Yes, this rapturous rhetoric may give some pause, especially if they have been binge-watching Netflix’s Wild Wild Country, but the faithful keep most of their proselytizing restrained to talking about the power of eating well. For Casa, that means an organic, plant-based diet shunning gluten and processed oils.
What it doesn’t mean is the brown gruel that passed as health food when the natural food movement just began. Instead, the buffet-style menus are awash with colors. Green is in the mixed salad tossed with a nutty dressing, orange in the carrots peeking out of vegan sushi with ume plum paste, and deep red from the pickled radishes and beets.

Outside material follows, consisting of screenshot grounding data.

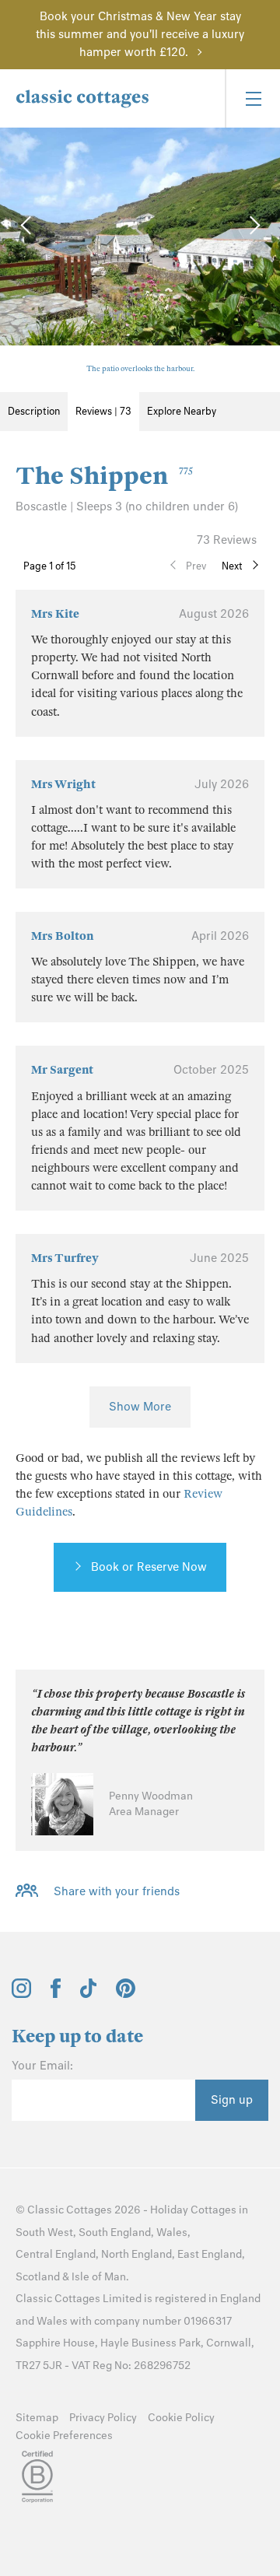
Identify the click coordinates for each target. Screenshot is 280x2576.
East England (209, 2254)
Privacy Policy (103, 2417)
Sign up (232, 2100)
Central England (56, 2254)
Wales (171, 2232)
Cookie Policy (181, 2417)
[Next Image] (253, 225)
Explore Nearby (181, 411)
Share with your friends (117, 1891)
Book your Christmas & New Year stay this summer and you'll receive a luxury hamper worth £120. (140, 34)
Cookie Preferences (64, 2435)
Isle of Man (99, 2276)
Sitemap (37, 2417)
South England (115, 2232)
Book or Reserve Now (149, 1567)
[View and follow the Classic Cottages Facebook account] (56, 1994)
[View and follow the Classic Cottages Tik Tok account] (88, 1994)
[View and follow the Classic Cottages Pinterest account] (125, 1994)
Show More (140, 1407)
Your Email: (42, 2066)
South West (44, 2232)
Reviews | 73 (103, 411)
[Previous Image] (27, 225)
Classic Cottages (69, 2210)
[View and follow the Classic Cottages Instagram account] (21, 1994)
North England (136, 2254)
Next (232, 566)
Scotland (38, 2276)
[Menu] (252, 98)
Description (34, 411)
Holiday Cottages (193, 2210)
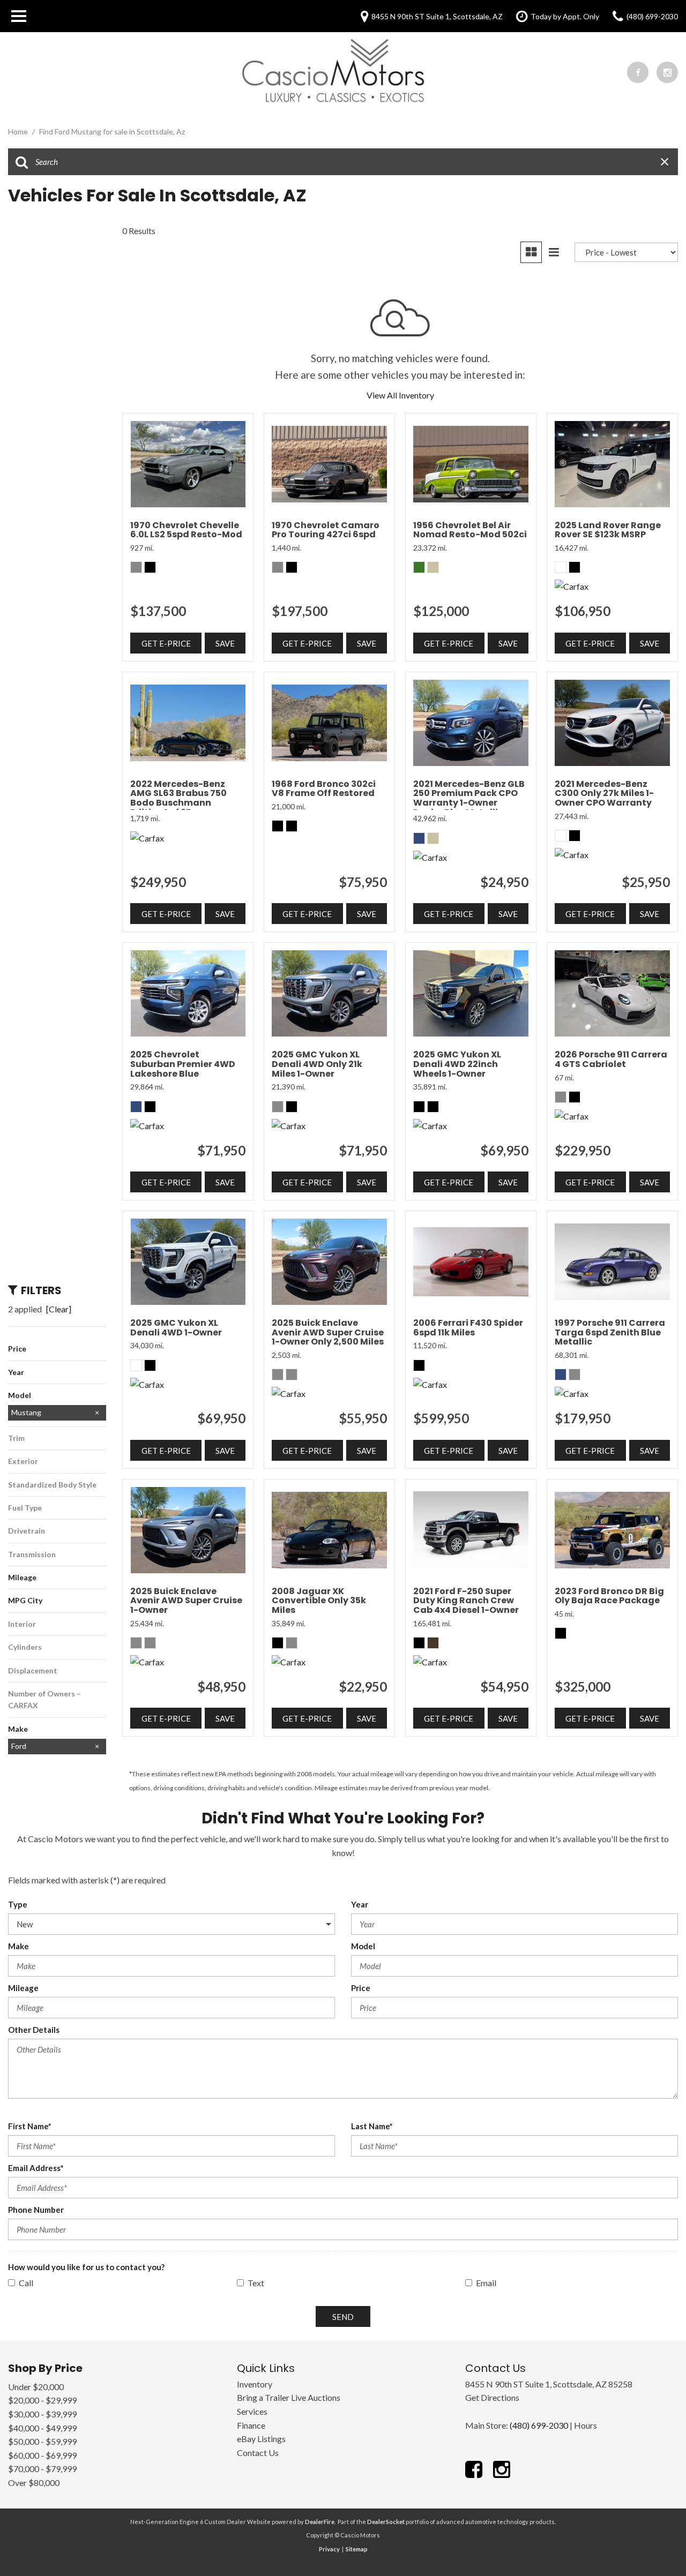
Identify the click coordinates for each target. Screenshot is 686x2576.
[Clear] (58, 1309)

Unlike some vegan joints, the team behind the simple meals at Casa isn't interested in imitating meat. The word “organic” here doesn’t just apply to farming practices but to a cooking style that celebrates the integrity of its vegetables. It’s just as suitable for the entire operation — the lush papyrus and palms thriving on the patio despite encroaching development and the informal community that has taken root here.
College Roadhouse
With a name that conjures a National Lampoon movie and a sign that can barely be seen from the road, this strip mall gem throws out all the rules of what an Austin restaurant is supposed to be. Part karaoke bar, part lounge, this spot would rule even if it served Totino’s Party Pizzas.
Blessedly, it subs another stoner’s delight for those odd cubes of pepperoni. College Roadhouse's Korean fried chicken is arguably the best in town, fried twice for a more crackly crust and infinitely better than that more famous KFC. Get it as the combo with a pitcher of beer.

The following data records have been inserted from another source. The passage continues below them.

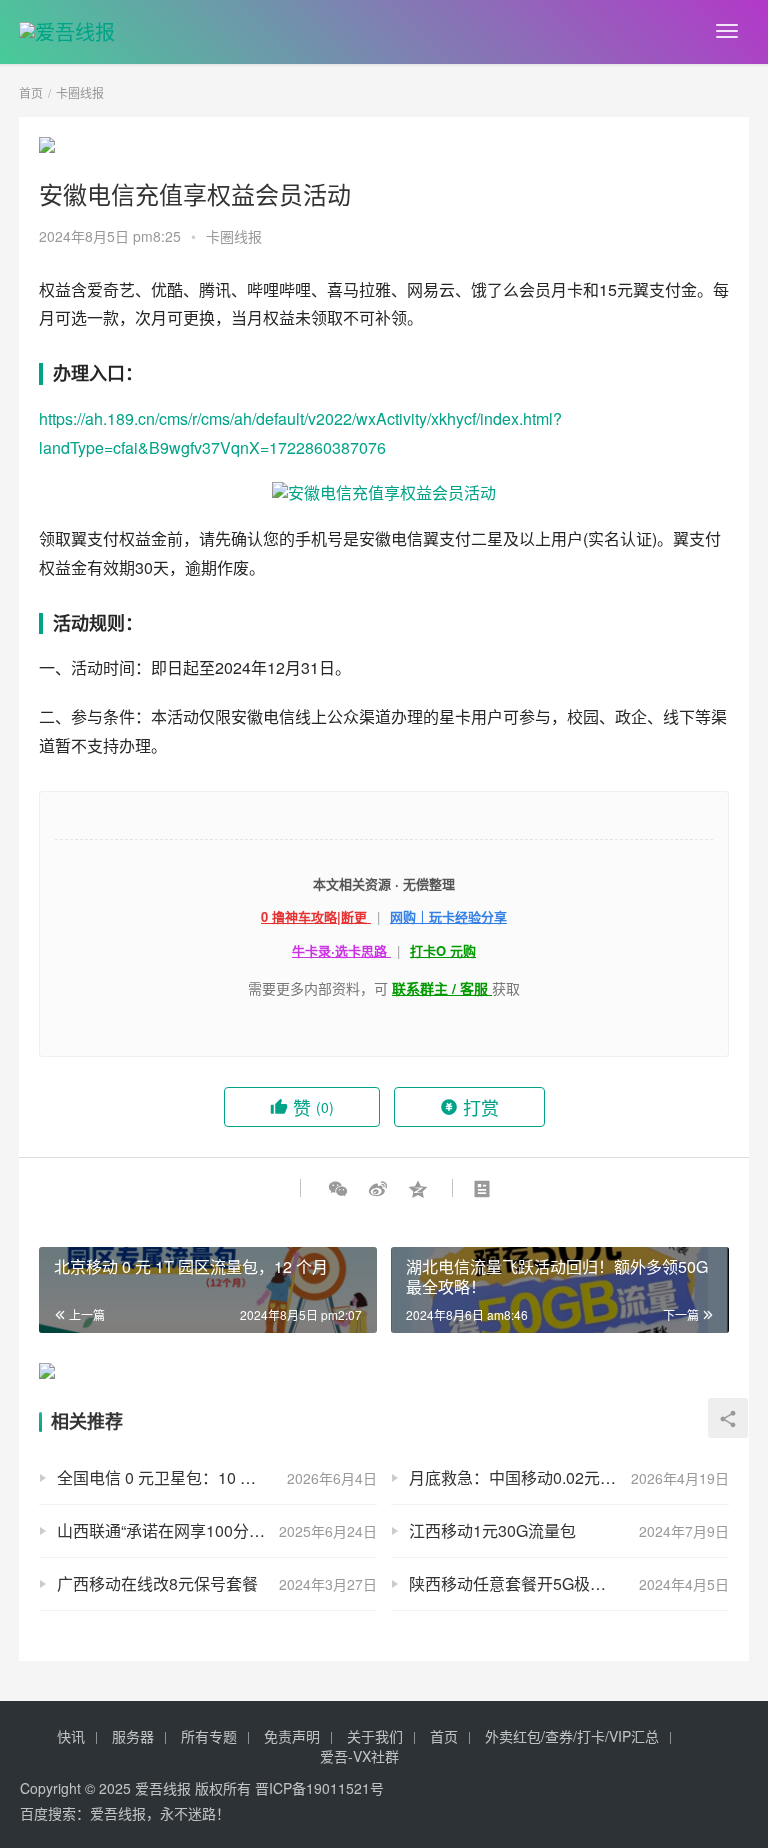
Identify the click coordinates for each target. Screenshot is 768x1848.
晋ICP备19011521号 (319, 1788)
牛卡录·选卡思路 (341, 950)
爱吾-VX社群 (359, 1756)
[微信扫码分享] (338, 1188)
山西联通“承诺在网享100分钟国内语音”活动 (211, 1530)
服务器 (133, 1736)
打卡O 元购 (443, 950)
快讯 (71, 1736)
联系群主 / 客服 (442, 988)
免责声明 (292, 1736)
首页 (31, 92)
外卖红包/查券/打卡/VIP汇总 (572, 1736)
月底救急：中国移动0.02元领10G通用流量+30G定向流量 (569, 1477)
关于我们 (375, 1736)
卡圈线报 (234, 236)
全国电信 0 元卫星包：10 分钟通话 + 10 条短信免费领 (217, 1477)
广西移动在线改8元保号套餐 (157, 1583)
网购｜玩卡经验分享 (448, 916)
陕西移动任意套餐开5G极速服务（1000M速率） (569, 1583)
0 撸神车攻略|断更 (316, 916)
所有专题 (209, 1736)
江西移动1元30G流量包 (492, 1530)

Dive deeper to find tender bulgogi, a “military” hot pot with tofu joining almost every conceivable form of meat, and a delicate pancake spiked with kimchi. This is food made for drinking, paired with one of the many flavors of soju — a Korean rice liquor — or a bottle of Kirin. (If you are looking for subtlety, treat yourself to a shaved radish.)
A fair warning — fine dining this ain’t. Some of the furniture seems better suited for a telemarketing firm than a restaurant, roadhouse or not, and the service just stops short of being chaotic. But that doesn’t matter to the happy customers bopping along to K-pop — and it shouldn’t matter.
Dart Bowl
Locals have no doubt already heard about the cheese enchiladas, gooey monuments of tortilla and ground beef that inspire the sort of evangelical devotion usually reserved for, well, Casa de Luz. They should certainly be ordered, preferably accented with the bright whack of pickled jalapeños, but they are just one part of Dart Bowl’s perfect game.
Whether it's a chopped steak swaddled in cheese or a bacon cheeseburger slathered in hickory barbecue sauce, Dart Bowl’s food gives a much-needed break from the ingredient checking that seems to define so much of contemporary dining. (Comically, its Waste Watcher dish involves a hamburger patty.)
The interior remains as unchanged as the comfort food menu. Last we checked, a long snakeskin still loomed over the beer can museum above the bar. Even when a checkerboard floor replaced the familiar squiggly carpet and cushy new chairs were brought in to upgrade school cafeteria molded plastic, the servers still call call everyone “hon” just as they always have.
With our lives lived on screens, that sense of familiarity is a balm. And it's what unites these three very different restaurants. It says that even though you could be eating Buddha bowls under fiddle leaf ferns, the owners are glad you are here. And no market-tested restaurant can ever replicate that.